The Productivity Commission has ignited a ferocious debate this week by raising the spectre of slashing Sunday penalty rates.
Predictably, both sides are waiting for the sky to fall in.
The business sector – particularly in hospitality – claims Sunday rates are a millstone around its neck and threaten the viability of hundreds of businesses.
The unions claim scrapping Sunday penalty rates could drive thousands of Australia’s most vulnerable workers below the poverty line.
Unions and business lobby groups are often both as disingenuous as each other.
One thing isn’t in question, though. Junking Sunday penalty rates would be political poison for the Abbott government.
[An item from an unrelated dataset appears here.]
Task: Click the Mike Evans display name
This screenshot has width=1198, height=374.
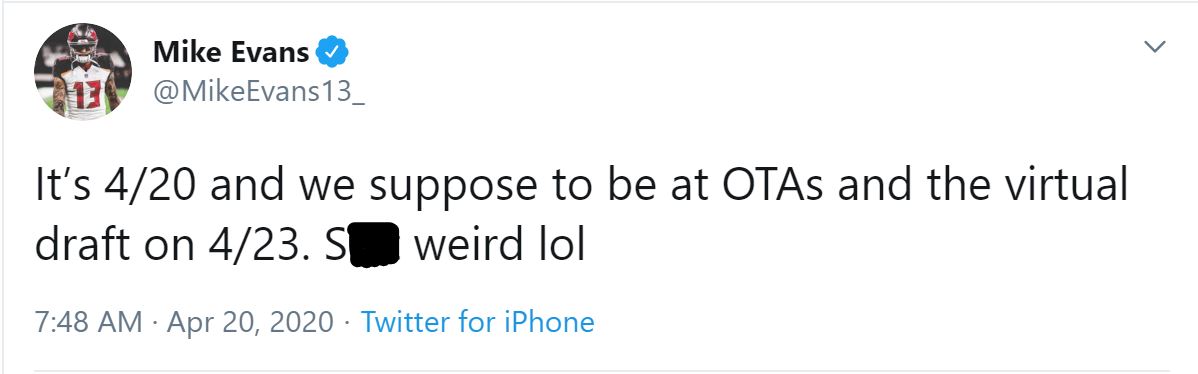Action: coord(231,53)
Workchoices almost single-handedly jettisoned John Howard from office in 2007. If this government, already haemorrhaging under the weight of an unpopular leader, adopted the Productivity Commission’s recommendations, they would be signing their own death warrant.
It would play perfectly into the Labor narrative and provide a focal point for attack during the next election campaign.
And there’s another undeniable truth here.
While Sunday penalty rates adversely affect many businesses, those business owners at least have the option of shutting their doors.
Workers on minimum wage don’t have the same luxury.
It may be true the world has changed and we are now confronted by a life rotating around a 24-hour working day, and a seven-day working week.
But the workers providing these services lose balance.
They lose the rhythm of their lives.
Contact with partners and children is diminished as family members find themselves living in different time zones.
Businesses should be penalised for rostering workers outside the hours of family life – penalised by paying penalty rates.